(Data for finding visible targets)

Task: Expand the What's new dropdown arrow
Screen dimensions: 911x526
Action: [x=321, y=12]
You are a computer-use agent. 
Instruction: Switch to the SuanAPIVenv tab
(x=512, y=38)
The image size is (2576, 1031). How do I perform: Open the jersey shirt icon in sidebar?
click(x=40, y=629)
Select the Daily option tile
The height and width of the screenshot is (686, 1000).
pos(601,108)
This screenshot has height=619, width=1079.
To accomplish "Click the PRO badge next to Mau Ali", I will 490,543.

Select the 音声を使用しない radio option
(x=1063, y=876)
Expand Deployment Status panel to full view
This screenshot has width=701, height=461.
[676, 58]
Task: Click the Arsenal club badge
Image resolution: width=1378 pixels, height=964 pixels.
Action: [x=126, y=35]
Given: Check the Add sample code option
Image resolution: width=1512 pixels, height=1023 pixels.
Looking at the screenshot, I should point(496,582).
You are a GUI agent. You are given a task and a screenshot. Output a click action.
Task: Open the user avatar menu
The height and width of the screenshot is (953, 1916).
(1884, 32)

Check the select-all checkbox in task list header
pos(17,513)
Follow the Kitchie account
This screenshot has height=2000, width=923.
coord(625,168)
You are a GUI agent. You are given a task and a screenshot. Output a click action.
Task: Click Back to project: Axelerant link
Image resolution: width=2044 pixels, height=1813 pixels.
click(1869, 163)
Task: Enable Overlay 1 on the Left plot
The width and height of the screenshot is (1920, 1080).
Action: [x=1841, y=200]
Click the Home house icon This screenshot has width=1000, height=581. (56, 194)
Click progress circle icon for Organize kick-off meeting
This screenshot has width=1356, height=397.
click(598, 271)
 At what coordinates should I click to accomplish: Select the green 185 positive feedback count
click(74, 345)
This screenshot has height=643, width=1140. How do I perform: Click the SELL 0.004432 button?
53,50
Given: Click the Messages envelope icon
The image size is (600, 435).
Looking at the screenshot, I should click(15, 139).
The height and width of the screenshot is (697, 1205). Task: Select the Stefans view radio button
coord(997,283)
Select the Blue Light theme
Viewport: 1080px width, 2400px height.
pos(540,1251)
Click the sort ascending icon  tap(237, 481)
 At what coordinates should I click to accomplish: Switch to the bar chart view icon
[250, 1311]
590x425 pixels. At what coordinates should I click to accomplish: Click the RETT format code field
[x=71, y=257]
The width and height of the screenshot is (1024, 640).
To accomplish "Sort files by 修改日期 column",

▸ WHAT YOU SHOULD DO: Copy every entry above word for word, without changing anything.

▸ COMPLETED EXERCISE:
Task: Expand the What's new dropdown arrow
Screen dimensions: 911x526
Action: [x=321, y=12]
You are a computer-use agent. 
Instruction: Switch to the SuanAPIVenv tab
(x=512, y=38)
The image size is (2576, 1031). How do I perform: Open the jersey shirt icon in sidebar?
click(x=40, y=629)
Select the Daily option tile
The height and width of the screenshot is (686, 1000).
pos(601,108)
This screenshot has height=619, width=1079.
To accomplish "Click the PRO badge next to Mau Ali", I will 490,543.

Select the 音声を使用しない radio option
(x=1063, y=876)
Expand Deployment Status panel to full view
This screenshot has width=701, height=461.
[676, 58]
Task: Click the Arsenal club badge
Image resolution: width=1378 pixels, height=964 pixels.
Action: [x=126, y=35]
Given: Check the Add sample code option
Image resolution: width=1512 pixels, height=1023 pixels.
Looking at the screenshot, I should point(496,582).
You are a GUI agent. You are given a task and a screenshot. Output a click action.
Task: Open the user avatar menu
The height and width of the screenshot is (953, 1916).
(1884, 32)

Check the select-all checkbox in task list header
pos(17,513)
Follow the Kitchie account
This screenshot has height=2000, width=923.
coord(625,168)
You are a GUI agent. You are given a task and a screenshot. Output a click action.
Task: Click Back to project: Axelerant link
Image resolution: width=2044 pixels, height=1813 pixels.
click(1869, 163)
Task: Enable Overlay 1 on the Left plot
The width and height of the screenshot is (1920, 1080).
Action: [x=1841, y=200]
Click the Home house icon This screenshot has width=1000, height=581. (56, 194)
Click progress circle icon for Organize kick-off meeting
This screenshot has width=1356, height=397.
click(598, 271)
 At what coordinates should I click to accomplish: Select the green 185 positive feedback count
click(74, 345)
This screenshot has height=643, width=1140. How do I perform: Click the SELL 0.004432 button?
53,50
Given: Click the Messages envelope icon
The image size is (600, 435).
Looking at the screenshot, I should click(15, 139).
The height and width of the screenshot is (697, 1205). Task: Select the Stefans view radio button
coord(997,283)
Select the Blue Light theme
Viewport: 1080px width, 2400px height.
pos(540,1251)
Click the sort ascending icon  tap(237, 481)
 At what coordinates should I click to accomplish: Switch to the bar chart view icon
[250, 1311]
590x425 pixels. At what coordinates should I click to accomplish: Click the RETT format code field
[x=71, y=257]
The width and height of the screenshot is (1024, 640).
To accomplish "Sort files by 修改日期 column",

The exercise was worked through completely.